Neuropathology data are captured in the format of the Neuropathology Data Form Version 10 or form 11 of the National Alzheimer’s Coordinating Center (NACC) established by the National Institute on Aging/NIH (U01 AG016976). The Neuropathology NACC Form Version 11 includes specific questions/prompts to gather information about aging-related tau astrogliopathy (ARTAG).
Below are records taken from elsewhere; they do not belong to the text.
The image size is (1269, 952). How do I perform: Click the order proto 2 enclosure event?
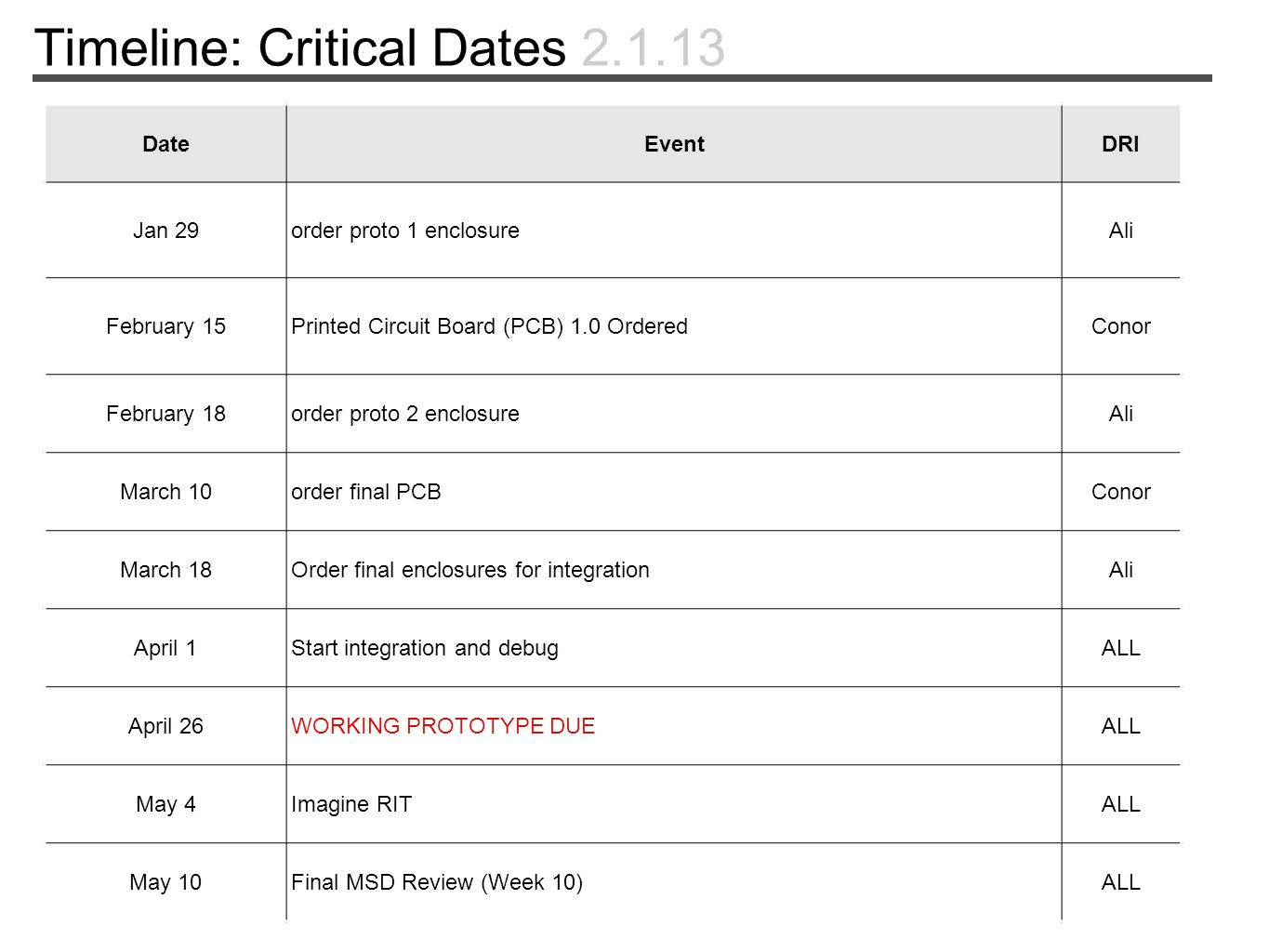pyautogui.click(x=405, y=414)
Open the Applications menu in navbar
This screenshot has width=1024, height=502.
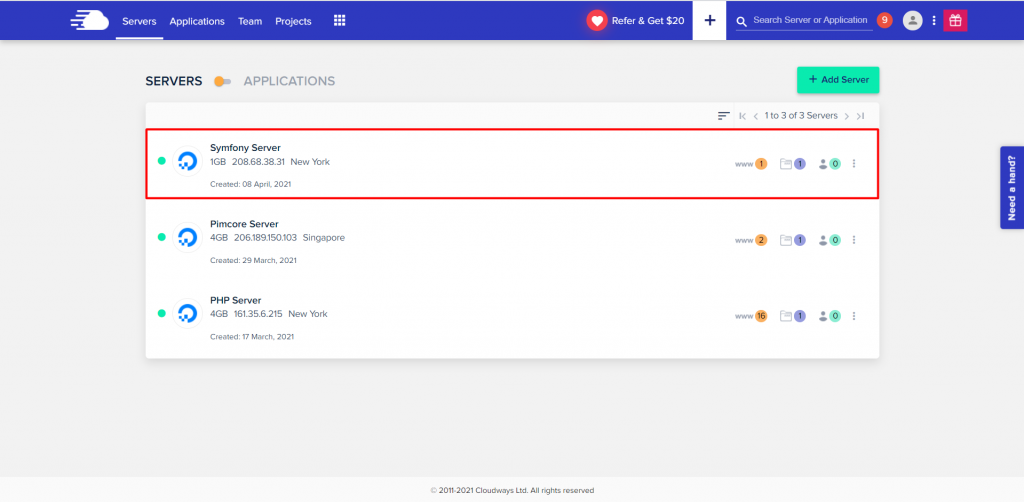point(197,21)
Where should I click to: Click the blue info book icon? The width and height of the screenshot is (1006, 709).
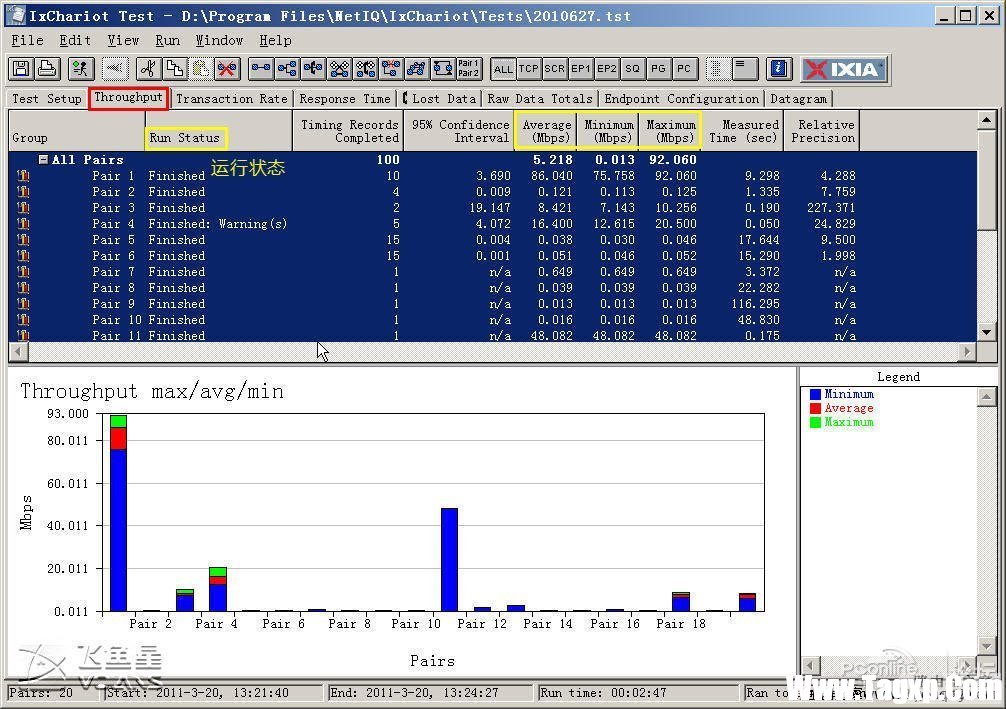780,68
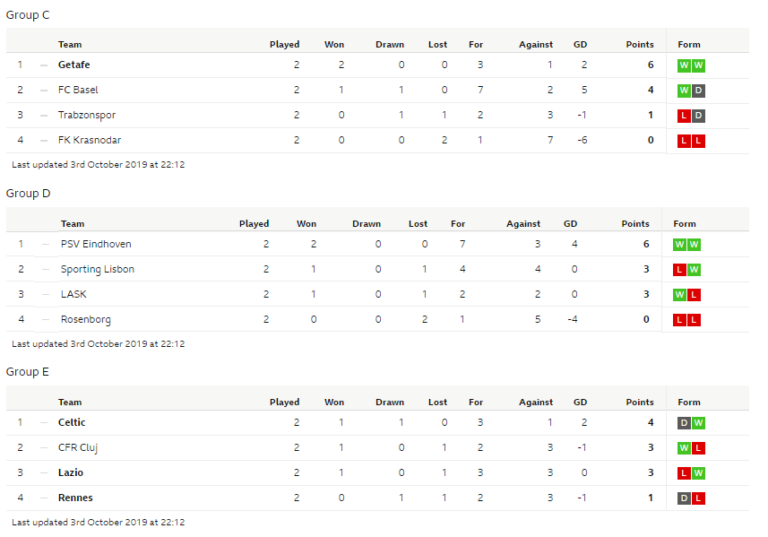The image size is (768, 537).
Task: Click the L form badge in CFR Cluj row
Action: pos(698,447)
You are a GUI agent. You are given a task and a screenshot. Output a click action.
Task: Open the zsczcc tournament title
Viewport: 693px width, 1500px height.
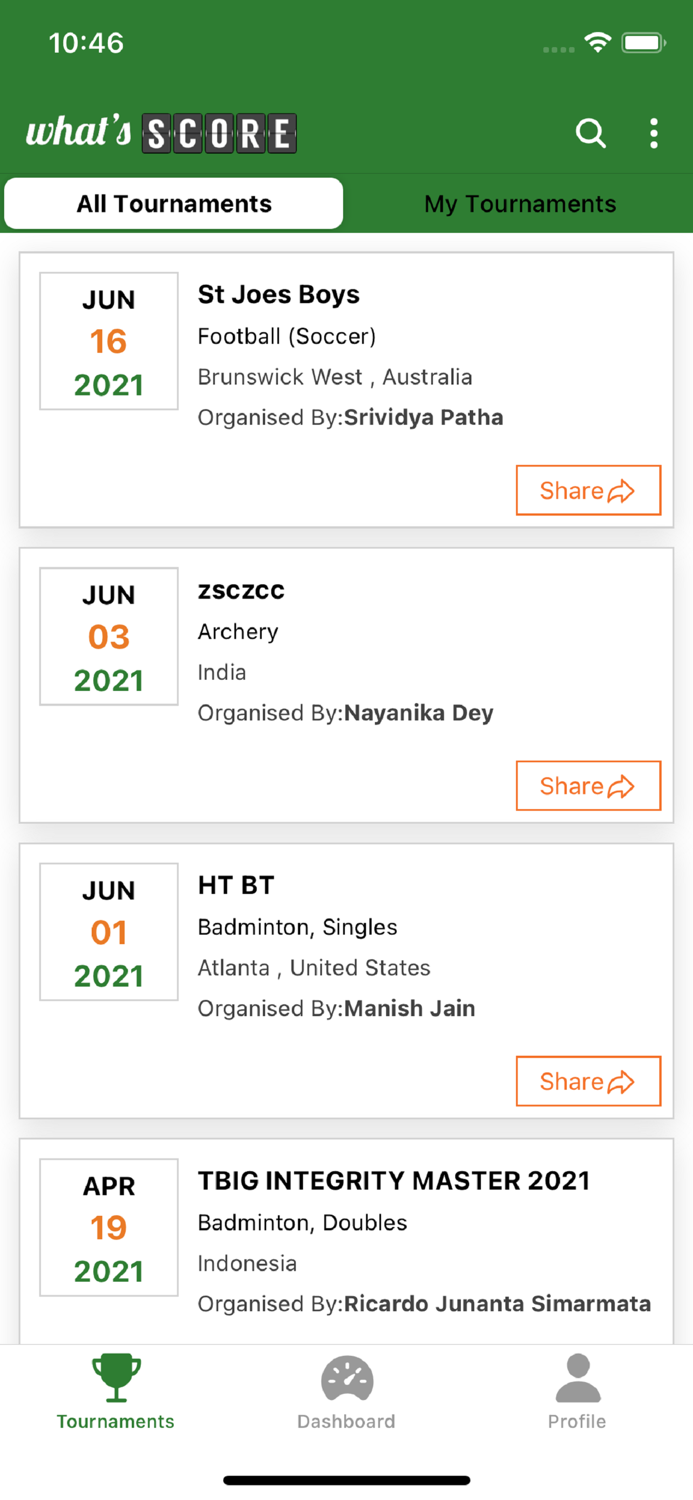click(x=241, y=590)
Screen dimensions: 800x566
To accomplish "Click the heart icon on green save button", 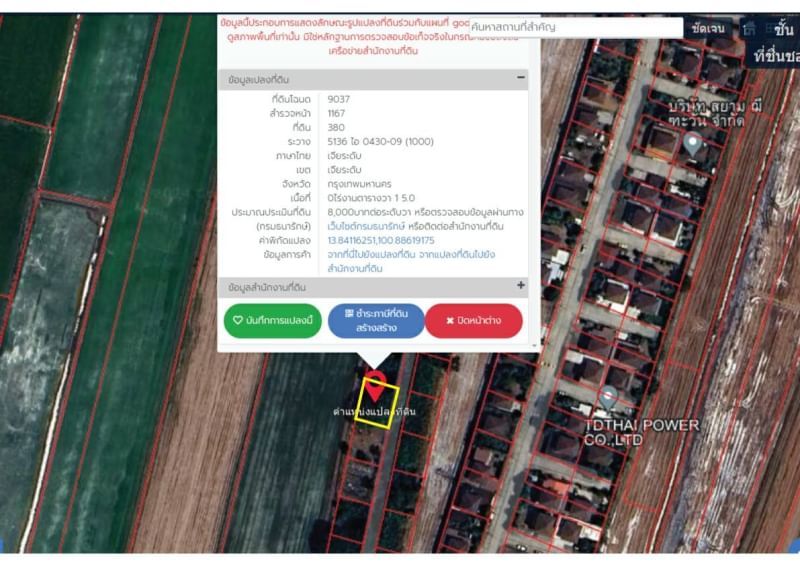I will point(238,321).
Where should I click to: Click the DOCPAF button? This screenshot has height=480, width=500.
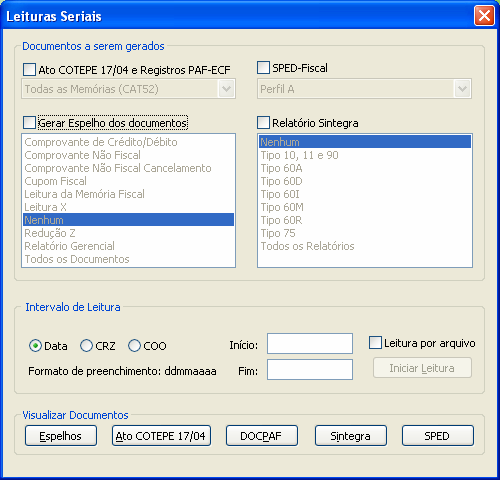point(262,436)
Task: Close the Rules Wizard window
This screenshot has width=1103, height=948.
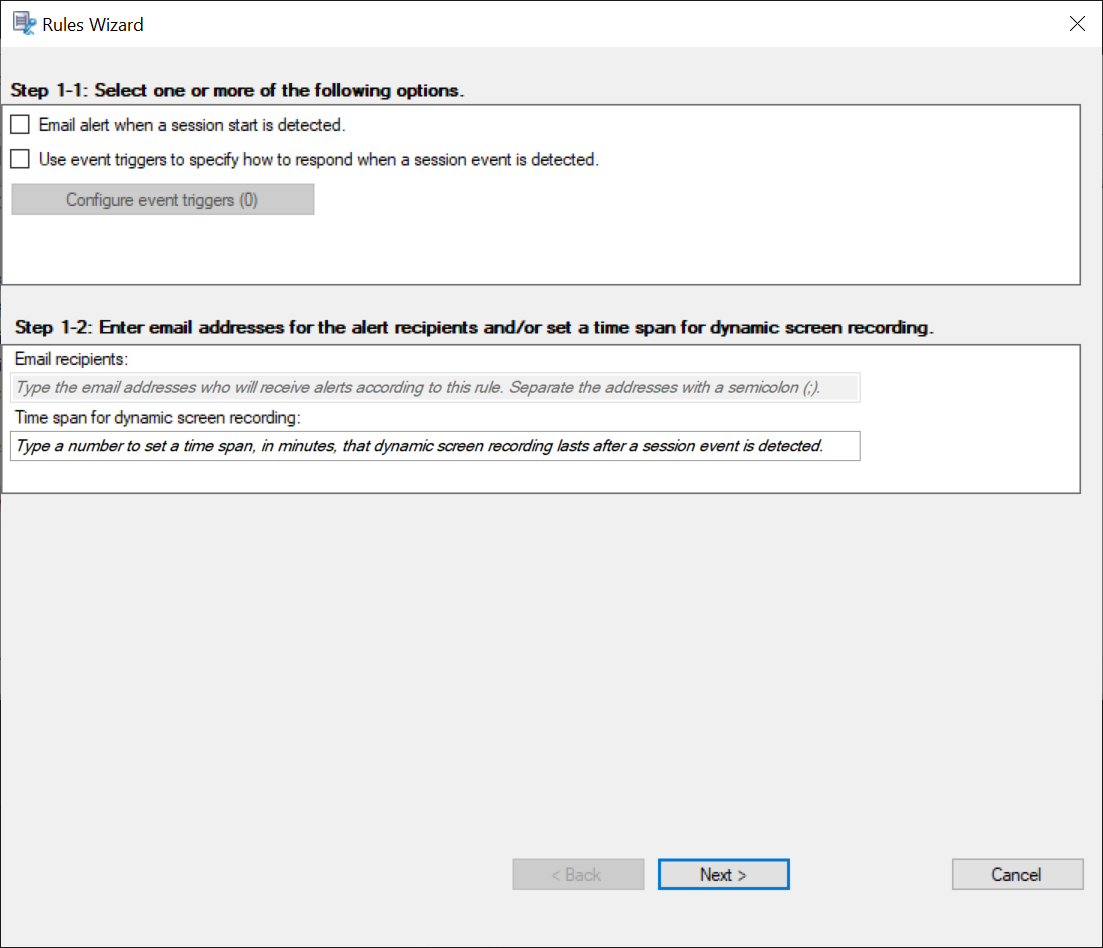Action: [x=1077, y=24]
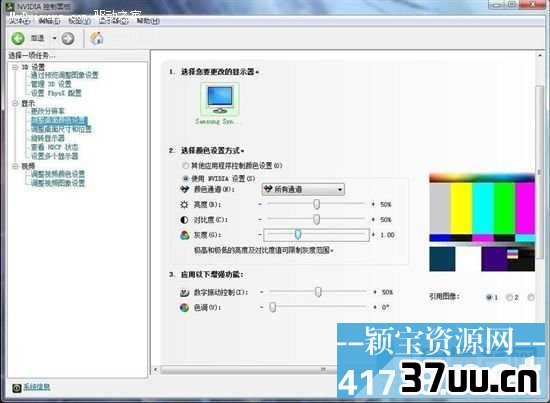Collapse the Video tree node

tap(15, 166)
For ADNI cases with information gathered using Neuropathology NACC Form Version 10, the presence of ARTAG is indicated under “OTHER PATHOLOGIC DIAGNOSES.” For more information see:
Neuropathology NACC Form Version 10
Neuropathology Coding Guidebook NACC Version 10: NACC Home | National Alzheimer’s Coordinating Center
Neuropathology Data Collection Form NACC Version 10: NACC Home | National Alzheimer’s Coordinating Center
Neuropathology Data Dictionary NACC Version 10: NACC Home | National Alzheimer’s Coordinating Center
Neuropathology NACC Form Version 11
Neuropathology Coding Guidebook NACC Version 11: https://files.alz.washington.edu/documentation/np11-guidebook.pdf
Neuropathology Data Collection Form NACC Version 11: https://files.alz.washington.edu/documentation/np11-form.pdf
Neuropathology Data Dictionary NACC Version 11: https://files.alz.washington.edu/documentation/np11-ded.pdf
Brain Tissue Slide Digitization Process
The slide sets are scanned using the Leica Aperio AT2 digital slide scanner to produce high-resolution digital images. First, the glass slides are cleaned using isopropyl alcohol and a lint-free wipe to remove any unwanted particles for optimum image quality. Then, the glass slides are loaded into the Autoloader of the AT2. Specific parameters are set prior to starting the scanning process. A ‘snapshot’ is captured of each slide to verify calibration point, set magnification, set scan area, and set focus points. Then, a high-resolution image is captured, at 20X magnification, for each slide to produce a Whole Slide Image (WSI).
Note that this document does not address the storage, formatting, or any other aspect of working with Whole Slide Images themselves, which are available in .TIFF format.